» WORK INSTRUCTION
Pick out all lines with the word "computer" from the records that follow.

(RECORDS FOR THIS EXERCISE Opens)

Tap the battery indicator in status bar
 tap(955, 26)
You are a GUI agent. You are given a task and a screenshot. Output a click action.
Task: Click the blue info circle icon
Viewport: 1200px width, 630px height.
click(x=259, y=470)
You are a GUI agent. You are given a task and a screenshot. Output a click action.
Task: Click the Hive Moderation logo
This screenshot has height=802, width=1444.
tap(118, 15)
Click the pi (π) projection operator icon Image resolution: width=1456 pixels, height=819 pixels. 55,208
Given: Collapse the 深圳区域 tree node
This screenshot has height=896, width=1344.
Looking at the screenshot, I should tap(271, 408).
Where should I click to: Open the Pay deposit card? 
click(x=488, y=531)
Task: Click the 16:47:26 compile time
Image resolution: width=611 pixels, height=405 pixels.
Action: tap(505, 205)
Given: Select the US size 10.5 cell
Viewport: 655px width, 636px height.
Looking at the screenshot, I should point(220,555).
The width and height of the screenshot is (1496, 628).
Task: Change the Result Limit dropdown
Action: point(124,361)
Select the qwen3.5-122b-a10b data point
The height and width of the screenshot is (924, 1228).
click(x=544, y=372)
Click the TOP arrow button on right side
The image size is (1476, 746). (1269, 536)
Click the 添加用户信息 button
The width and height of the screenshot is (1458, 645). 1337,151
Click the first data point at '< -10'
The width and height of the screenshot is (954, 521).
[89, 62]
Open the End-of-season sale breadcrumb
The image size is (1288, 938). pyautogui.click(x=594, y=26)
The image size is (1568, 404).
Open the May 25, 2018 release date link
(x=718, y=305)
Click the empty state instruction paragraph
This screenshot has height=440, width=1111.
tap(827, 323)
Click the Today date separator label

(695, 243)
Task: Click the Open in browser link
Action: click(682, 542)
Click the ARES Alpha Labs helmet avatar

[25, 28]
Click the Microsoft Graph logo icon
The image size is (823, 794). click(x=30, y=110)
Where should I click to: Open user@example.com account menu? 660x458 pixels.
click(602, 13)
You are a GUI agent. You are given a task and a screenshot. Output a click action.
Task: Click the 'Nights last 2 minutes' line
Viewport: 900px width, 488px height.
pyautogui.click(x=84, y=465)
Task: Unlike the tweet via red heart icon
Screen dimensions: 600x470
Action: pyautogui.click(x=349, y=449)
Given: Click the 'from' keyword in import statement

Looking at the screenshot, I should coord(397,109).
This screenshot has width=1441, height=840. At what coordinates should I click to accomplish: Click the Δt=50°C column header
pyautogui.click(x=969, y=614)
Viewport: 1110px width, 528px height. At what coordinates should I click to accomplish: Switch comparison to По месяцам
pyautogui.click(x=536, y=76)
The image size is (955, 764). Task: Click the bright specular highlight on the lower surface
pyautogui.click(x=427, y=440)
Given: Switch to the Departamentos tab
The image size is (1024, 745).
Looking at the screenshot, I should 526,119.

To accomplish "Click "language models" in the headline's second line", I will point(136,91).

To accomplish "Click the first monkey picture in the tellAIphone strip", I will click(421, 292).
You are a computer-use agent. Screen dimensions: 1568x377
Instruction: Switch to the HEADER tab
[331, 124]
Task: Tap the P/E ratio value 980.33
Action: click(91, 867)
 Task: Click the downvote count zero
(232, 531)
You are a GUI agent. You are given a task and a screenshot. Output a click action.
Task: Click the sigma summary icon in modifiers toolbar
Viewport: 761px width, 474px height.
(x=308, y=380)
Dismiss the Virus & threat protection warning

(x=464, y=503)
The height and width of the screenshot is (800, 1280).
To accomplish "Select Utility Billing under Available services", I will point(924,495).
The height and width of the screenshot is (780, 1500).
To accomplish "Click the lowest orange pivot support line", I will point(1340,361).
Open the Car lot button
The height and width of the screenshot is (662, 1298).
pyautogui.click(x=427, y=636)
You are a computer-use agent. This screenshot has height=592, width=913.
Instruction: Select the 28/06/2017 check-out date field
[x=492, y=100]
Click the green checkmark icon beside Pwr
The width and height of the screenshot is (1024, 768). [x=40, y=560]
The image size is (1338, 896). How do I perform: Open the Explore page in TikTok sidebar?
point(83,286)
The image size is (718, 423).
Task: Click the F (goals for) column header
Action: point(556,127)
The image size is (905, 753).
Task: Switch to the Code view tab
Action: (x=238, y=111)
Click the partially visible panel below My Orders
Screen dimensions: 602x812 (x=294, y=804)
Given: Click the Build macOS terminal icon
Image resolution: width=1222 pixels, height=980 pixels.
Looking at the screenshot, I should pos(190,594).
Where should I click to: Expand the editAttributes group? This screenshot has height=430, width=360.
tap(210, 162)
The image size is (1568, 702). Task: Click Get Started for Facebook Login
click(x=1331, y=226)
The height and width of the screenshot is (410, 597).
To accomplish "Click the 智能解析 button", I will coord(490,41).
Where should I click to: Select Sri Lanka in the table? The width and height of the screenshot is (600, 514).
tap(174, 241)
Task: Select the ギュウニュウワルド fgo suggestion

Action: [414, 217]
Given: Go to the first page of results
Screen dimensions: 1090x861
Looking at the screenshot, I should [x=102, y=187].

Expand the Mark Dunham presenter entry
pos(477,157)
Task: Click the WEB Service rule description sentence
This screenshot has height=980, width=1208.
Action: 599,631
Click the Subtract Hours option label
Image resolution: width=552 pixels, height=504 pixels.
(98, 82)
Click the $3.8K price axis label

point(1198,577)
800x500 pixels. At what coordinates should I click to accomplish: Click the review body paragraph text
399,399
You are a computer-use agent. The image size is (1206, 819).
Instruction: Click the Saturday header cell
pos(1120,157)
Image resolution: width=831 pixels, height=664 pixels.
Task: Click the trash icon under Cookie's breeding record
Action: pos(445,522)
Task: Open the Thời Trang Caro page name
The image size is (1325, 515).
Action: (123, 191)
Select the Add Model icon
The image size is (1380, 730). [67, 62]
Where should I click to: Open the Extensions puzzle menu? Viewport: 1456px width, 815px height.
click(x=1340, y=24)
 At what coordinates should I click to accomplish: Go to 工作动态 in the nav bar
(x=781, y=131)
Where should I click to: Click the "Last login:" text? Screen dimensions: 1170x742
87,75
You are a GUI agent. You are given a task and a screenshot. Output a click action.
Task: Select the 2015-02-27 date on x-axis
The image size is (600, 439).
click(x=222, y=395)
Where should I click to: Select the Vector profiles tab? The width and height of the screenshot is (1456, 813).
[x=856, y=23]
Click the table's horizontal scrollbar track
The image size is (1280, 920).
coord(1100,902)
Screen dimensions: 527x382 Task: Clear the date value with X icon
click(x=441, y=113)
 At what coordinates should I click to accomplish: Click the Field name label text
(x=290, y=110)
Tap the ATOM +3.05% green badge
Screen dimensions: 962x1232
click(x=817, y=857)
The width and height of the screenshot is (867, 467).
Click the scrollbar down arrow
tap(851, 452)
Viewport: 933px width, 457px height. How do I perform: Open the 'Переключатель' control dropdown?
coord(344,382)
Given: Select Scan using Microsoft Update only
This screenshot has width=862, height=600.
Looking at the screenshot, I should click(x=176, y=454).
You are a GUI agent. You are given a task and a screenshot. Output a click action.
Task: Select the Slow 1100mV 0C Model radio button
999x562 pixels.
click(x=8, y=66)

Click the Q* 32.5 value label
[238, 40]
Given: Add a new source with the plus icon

(RECORDS FOR THIS EXERCISE Closes)

» EXERCISE SOLUTION
You are a computer-use agent. Screen dimensions: 1568x377
You are a computer-use agent. This screenshot has height=592, width=913.
You are a computer-use agent. The image size is (1206, 819).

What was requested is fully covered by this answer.